Pada 24 Februari 2022, Presiden Rusia, Vladimir Putin memerintahkan invasi ke Ukraina oleh Angkatan Bersenjata Rusia yang sebelumnya terkonsentrasi di sepanjang perbatasan.[224] Invasi diikuti oleh serangan udara yang ditargetkan ke gedung-gedung militer di negara itu, serta tank yang masuk melalui perbatasan Belarusia.[225][226] Presiden Ukraina, Volodymyr Zelensky mengumumkan darurat militer di seluruh Ukraina.[227] Sirene serangan udara terdengar di seluruh Ukraina hampir sepanjang hari.[228] Infrastruktur TIK Ukraina telah memburuk akibat serangan siber dan pemboman Rusia.[229][230] Beberapa kota atau bangunan Ukraina telah diduduki, termasuk Pembangkit Listrik Tenaga Nuklir Chernobyl.[231][232][233] Namun, menurut seorang pejabat pertahanan AS, pasukan Rusia "menghadapi lebih banyak perlawanan" di muka terhadap Kyiv "daripada yang mereka harapkan";[234] pernyataan yang diulangi oleh James Heappey, Menteri Angkatan Bersenjata Inggris saat ini pada hari berikutnya.[235]

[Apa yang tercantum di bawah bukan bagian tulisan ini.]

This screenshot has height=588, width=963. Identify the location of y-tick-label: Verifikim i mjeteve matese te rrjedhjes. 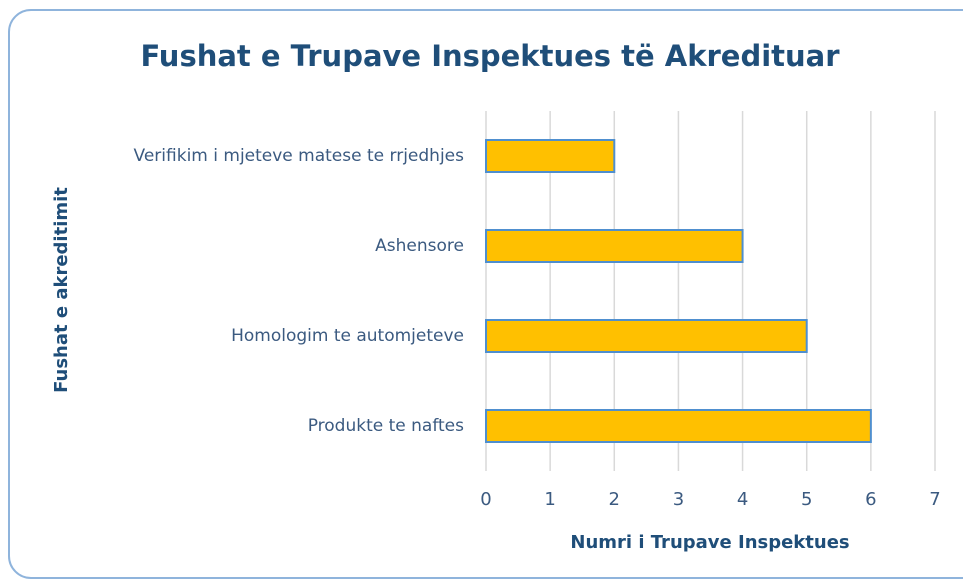
(300, 156).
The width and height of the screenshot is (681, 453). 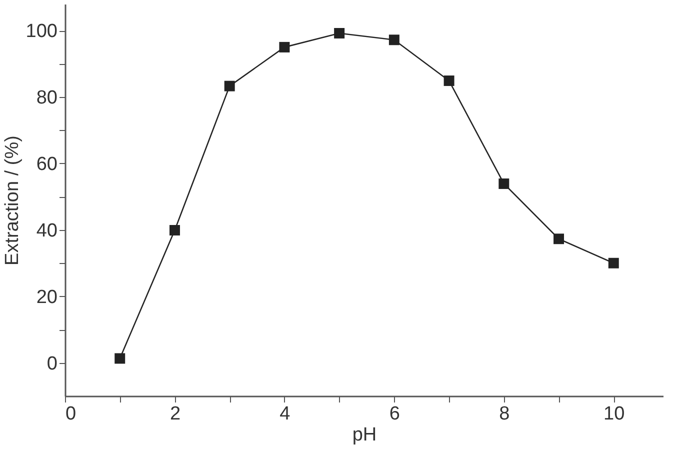 I want to click on x-tick-label: 8, so click(x=504, y=414).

Pada tanggal 5 Desember, Rusia melakukan serangan lain terhadap infrastruktur energi Ukraina - objek di wilayah Kiev, Odessa, dan Vinnytsia terkena serangan. Komando Ukraina mengatakan bahwa dari lebih dari 70 rudal dari berbagai jenis yang digunakan dalam serangan itu, lebih dari 60 ditembak jatuh.[236]